Bird and Simons (2003), Johnson (2004), Nathan (2011), and Holton (2012) all emphasize the importance of archiving language artifacts. Woodbury (2003) suggests that lexical database resources should become part of the preserved documentary evidence - regardless of decisions to classify lexical datasets (which are often the foundational resources for dictionaries) as ‘language description’ or ‘language documentation’ materials. Language artifacts stewarded by archives are increasingly important in linguistic analysis, in peer review, and to minority language communities. This is in large part due to the impact of language documentation (Himmelmann 1998) on the linguistic sciences.

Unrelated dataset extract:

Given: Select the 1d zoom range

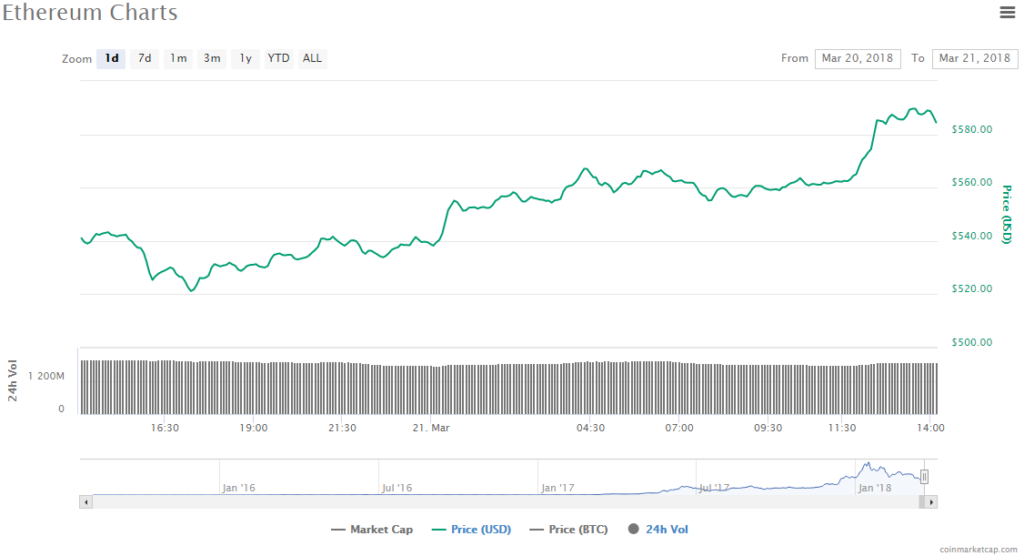Looking at the screenshot, I should (112, 59).
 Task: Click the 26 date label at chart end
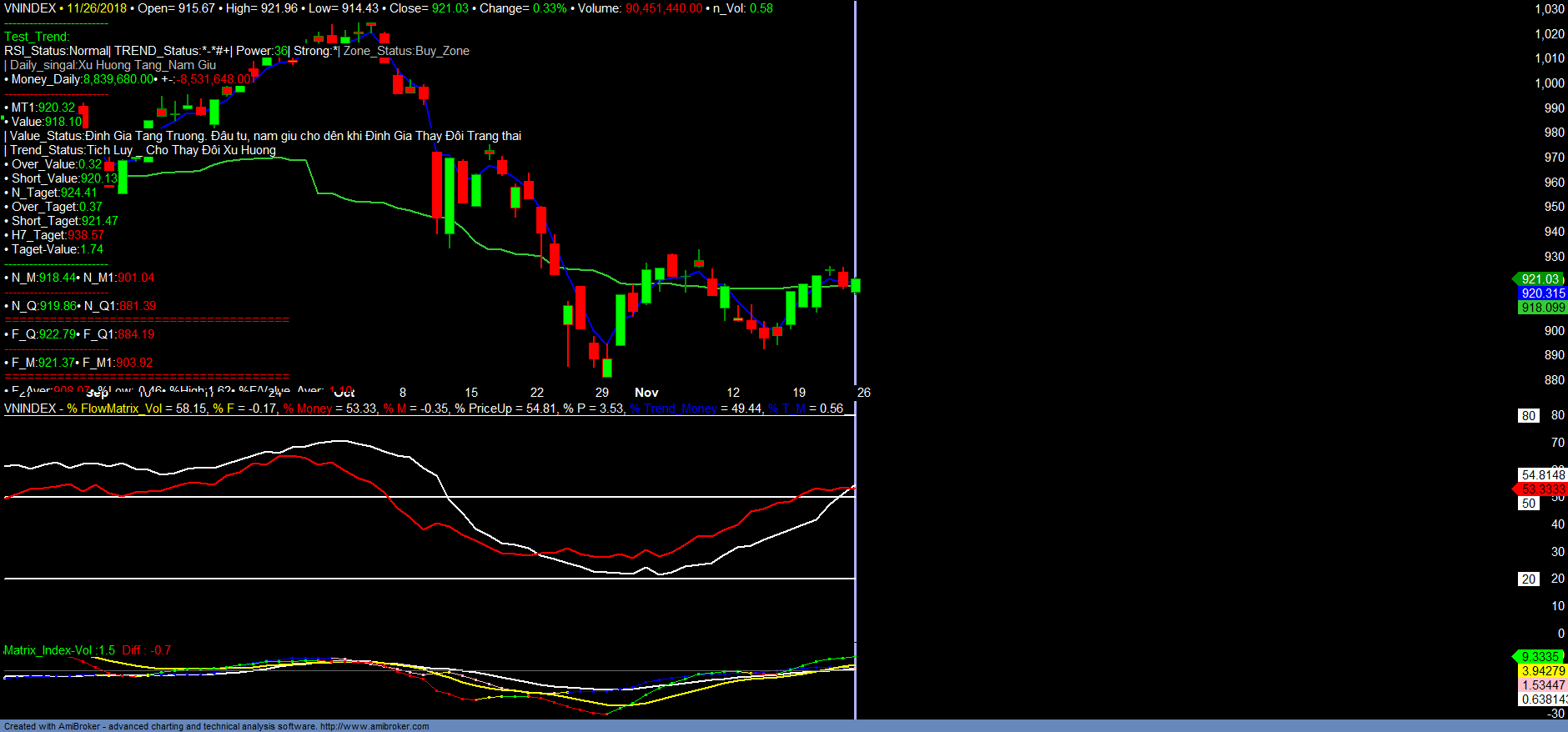tap(864, 393)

However, as scientists and producers of language material artifacts, do archiving requirements come to us as linguists begrudgingly or do we embrace them? Paterson & Nordmoe (2013) suggests that among SIL staff there exist over 1 million unarchived minority language related artifacts including a substantial number of lexical databases. Lexical databases are complex resources potentially representing thousands of work-hours in data edits and curating and are valued by a wide variety of users including those who are interested in language revitalization and language descriptions.

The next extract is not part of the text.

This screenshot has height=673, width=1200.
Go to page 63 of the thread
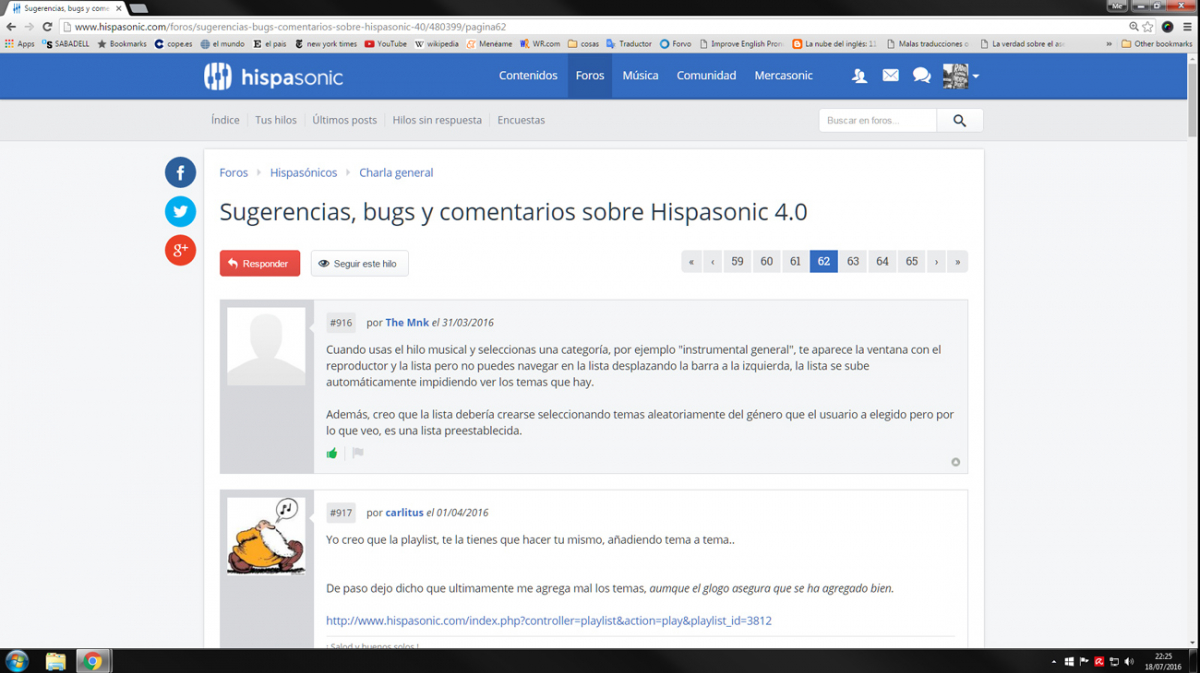click(853, 262)

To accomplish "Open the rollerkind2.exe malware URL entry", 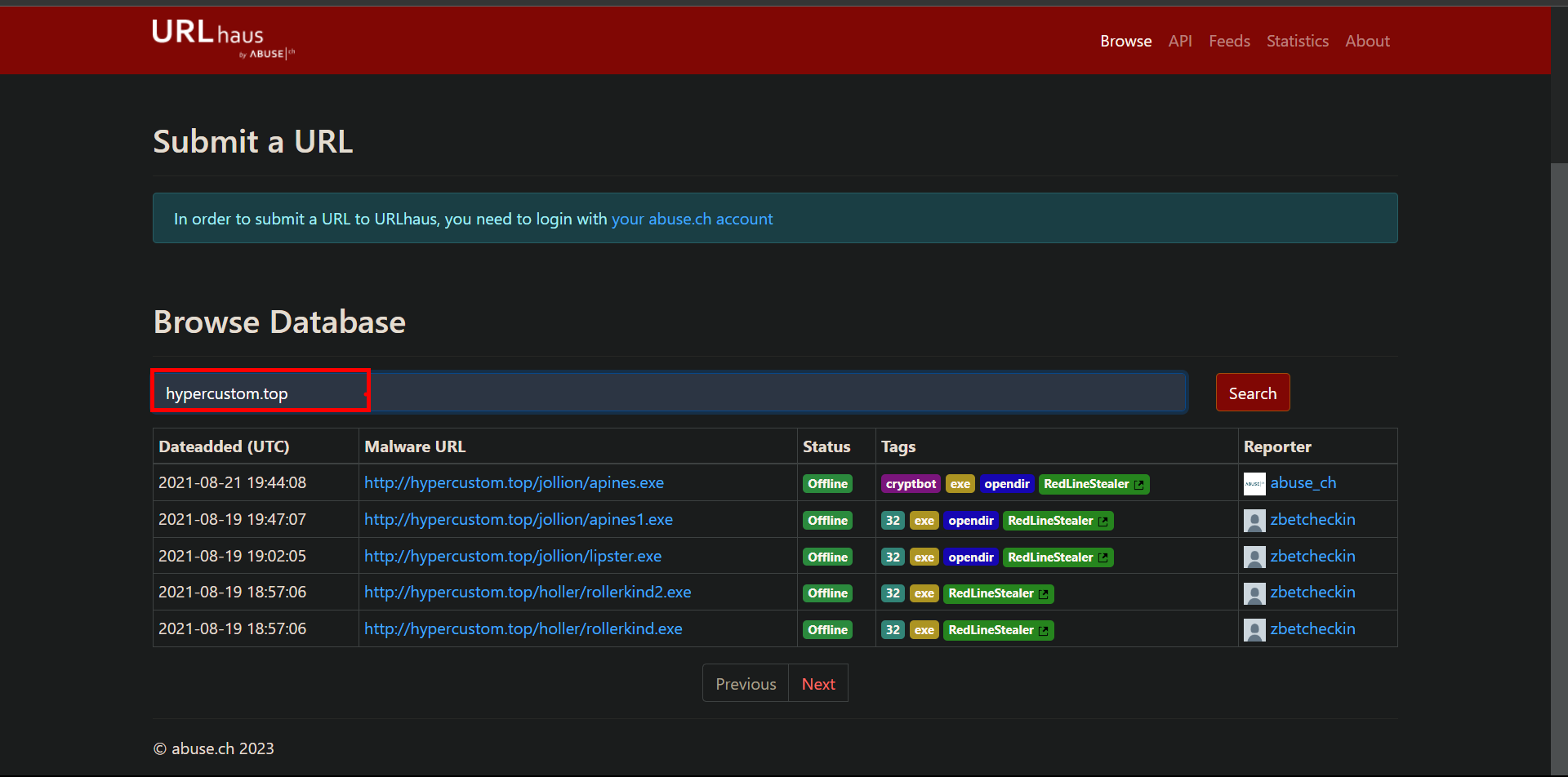I will point(527,592).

Given the claim by Paterson and Nordmoe that such a large quantity of resources are in danger of being lost, contributing to the “erosion of the base” within linguistics; I think an important question should be asked: is the volume of unarchived and endangered resources a localized behavioral attribute within a particular social network or is it a linguistics wide phenomenon?

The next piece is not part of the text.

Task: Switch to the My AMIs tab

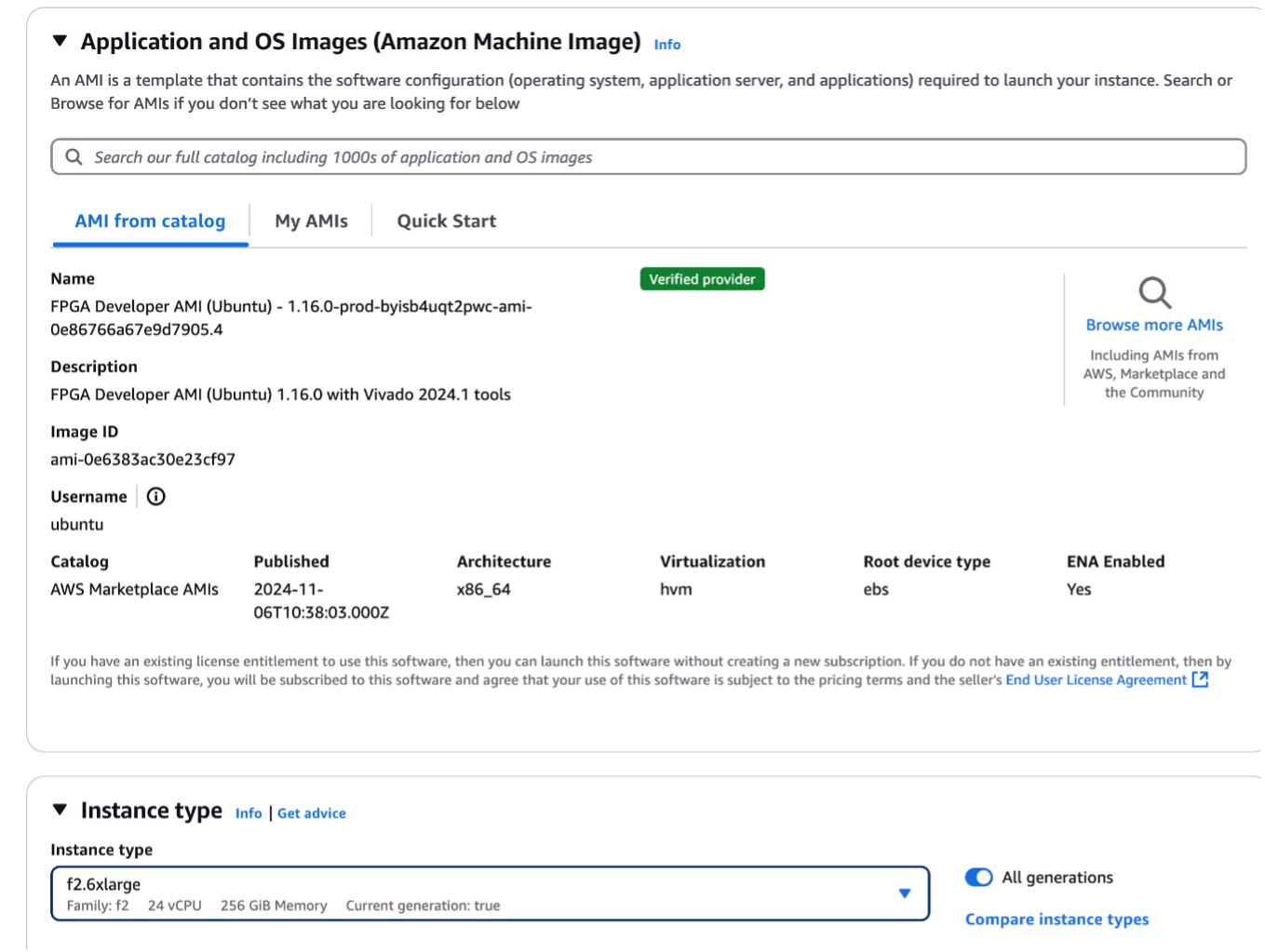Action: pos(311,221)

In this presentation results are presented which test the hypothesis that quantitative rates of archiving lexical dataset resources are homogeneous between SIL linguists (84 respondents) and non-SIL linguists (78 respondents). Further, an analysis of questionnaire results sent to linguists who self-identified as FLEx or Toolbox users is presented. The results suggest that there is homogeneity between the two groups of respondents with respect to archiving practices and that archiving rates are low compared to the number of lexical databases created. The low ratio of archived lexical databases to unarchived lexical databases has the potential to impact the current and future capacity of linguists, especially where lexical database resources concern endangered languages.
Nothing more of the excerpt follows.